Given instruction: Write out verbatim everything in the data from the line containing "Given: Select the 短筒 height value" down to the end of the data, and omit the pictures.

Provided entries:

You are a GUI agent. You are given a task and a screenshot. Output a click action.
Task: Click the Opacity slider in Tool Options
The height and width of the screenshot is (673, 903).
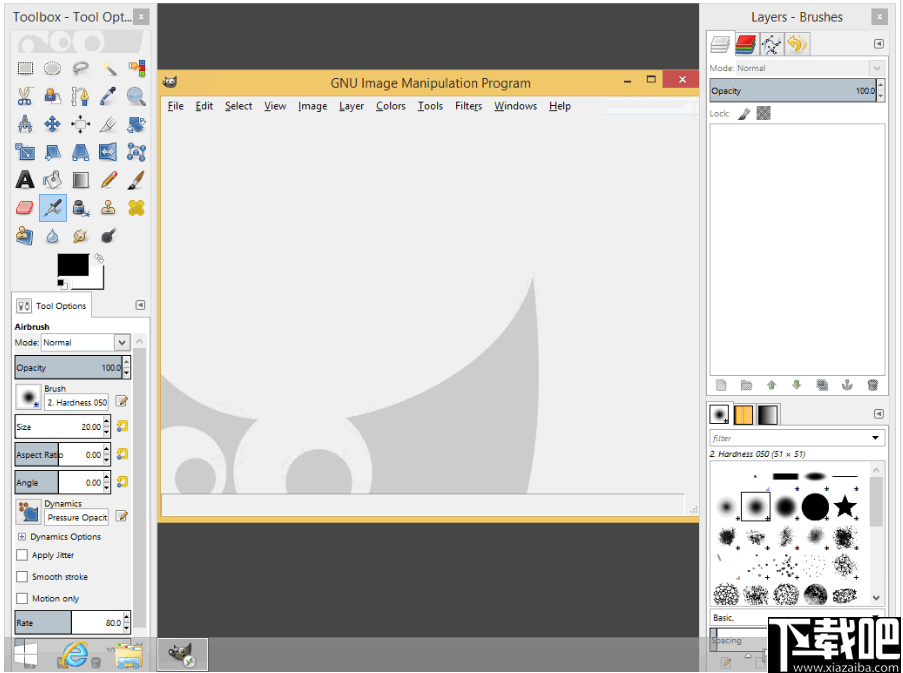(x=67, y=368)
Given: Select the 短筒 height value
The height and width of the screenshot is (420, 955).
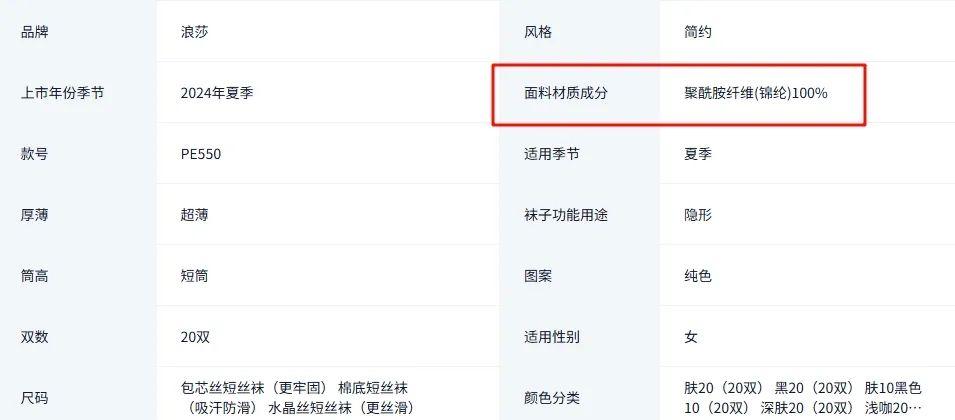Looking at the screenshot, I should tap(195, 276).
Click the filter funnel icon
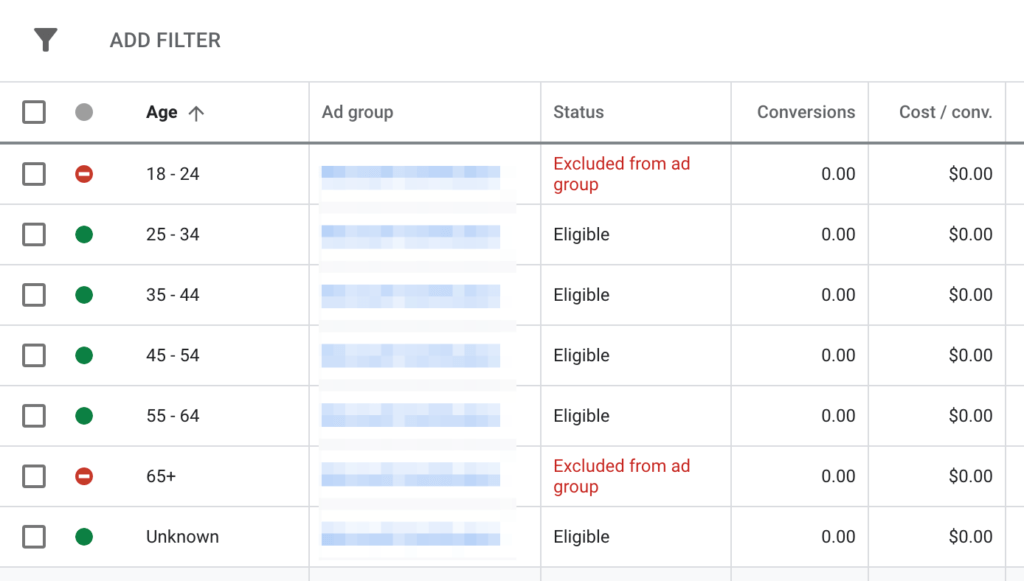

Exercise output:
Given: Select the 短筒 height value
The height and width of the screenshot is (420, 955).
Looking at the screenshot, I should tap(195, 276).
Click the filter funnel icon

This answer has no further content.